[Stored items]
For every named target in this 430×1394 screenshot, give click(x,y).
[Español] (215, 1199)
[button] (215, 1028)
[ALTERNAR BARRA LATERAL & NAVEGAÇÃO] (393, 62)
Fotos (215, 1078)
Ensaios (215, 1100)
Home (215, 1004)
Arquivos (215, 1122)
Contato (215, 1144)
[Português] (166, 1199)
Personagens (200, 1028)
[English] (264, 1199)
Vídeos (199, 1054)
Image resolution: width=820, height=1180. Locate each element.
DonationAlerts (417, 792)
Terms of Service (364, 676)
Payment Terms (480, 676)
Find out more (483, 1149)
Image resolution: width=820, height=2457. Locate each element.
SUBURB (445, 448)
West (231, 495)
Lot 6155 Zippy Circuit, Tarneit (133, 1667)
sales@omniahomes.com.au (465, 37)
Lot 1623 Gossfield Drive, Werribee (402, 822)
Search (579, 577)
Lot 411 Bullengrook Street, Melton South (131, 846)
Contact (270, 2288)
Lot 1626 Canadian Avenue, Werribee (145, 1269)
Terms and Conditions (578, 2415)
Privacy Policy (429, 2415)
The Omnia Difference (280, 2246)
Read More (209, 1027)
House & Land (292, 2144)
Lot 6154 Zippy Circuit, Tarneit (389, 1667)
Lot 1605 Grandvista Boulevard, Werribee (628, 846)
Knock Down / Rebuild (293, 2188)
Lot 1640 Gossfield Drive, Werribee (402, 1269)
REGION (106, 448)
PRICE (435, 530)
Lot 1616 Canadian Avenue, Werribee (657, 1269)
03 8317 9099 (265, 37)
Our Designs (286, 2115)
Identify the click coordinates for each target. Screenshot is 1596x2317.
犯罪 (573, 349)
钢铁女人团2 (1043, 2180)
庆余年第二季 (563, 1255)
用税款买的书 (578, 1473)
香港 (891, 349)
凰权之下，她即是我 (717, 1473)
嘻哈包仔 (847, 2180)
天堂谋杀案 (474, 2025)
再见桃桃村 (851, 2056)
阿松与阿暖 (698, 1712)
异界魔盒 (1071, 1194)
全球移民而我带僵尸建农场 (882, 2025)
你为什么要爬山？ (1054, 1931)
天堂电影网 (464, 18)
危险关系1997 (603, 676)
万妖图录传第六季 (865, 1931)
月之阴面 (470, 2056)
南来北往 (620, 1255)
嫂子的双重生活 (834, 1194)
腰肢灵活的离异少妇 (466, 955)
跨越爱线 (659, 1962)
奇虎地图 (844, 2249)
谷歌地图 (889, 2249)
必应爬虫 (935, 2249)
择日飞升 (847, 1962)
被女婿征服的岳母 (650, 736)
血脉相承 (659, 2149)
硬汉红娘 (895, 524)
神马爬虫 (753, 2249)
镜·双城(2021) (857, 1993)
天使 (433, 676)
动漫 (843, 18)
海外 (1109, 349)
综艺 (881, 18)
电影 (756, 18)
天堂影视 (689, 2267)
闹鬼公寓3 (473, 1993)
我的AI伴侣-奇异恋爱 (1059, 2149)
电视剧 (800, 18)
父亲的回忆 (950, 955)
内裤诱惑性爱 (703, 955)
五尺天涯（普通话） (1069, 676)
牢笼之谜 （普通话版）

## Exercise
The answer should consist only of the lines from the one with "谷歌地图 (889, 2249)" to the final line of the records above, retyped word for word.

## Response box
谷歌地图 (889, 2249)
必应爬虫 (935, 2249)
择日飞升 (847, 1962)
被女婿征服的岳母 (650, 736)
血脉相承 (659, 2149)
硬汉红娘 (895, 524)
神马爬虫 (753, 2249)
镜·双城(2021) (857, 1993)
天使 (433, 676)
动漫 (843, 18)
海外 (1109, 349)
综艺 (881, 18)
电影 (756, 18)
天堂影视 (689, 2267)
闹鬼公寓3 (473, 1993)
我的AI伴侣-奇异恋爱 (1059, 2149)
电视剧 (800, 18)
父亲的回忆 (950, 955)
内裤诱惑性爱 (703, 955)
五尺天涯（普通话） (1069, 676)
牢笼之谜 （普通话版）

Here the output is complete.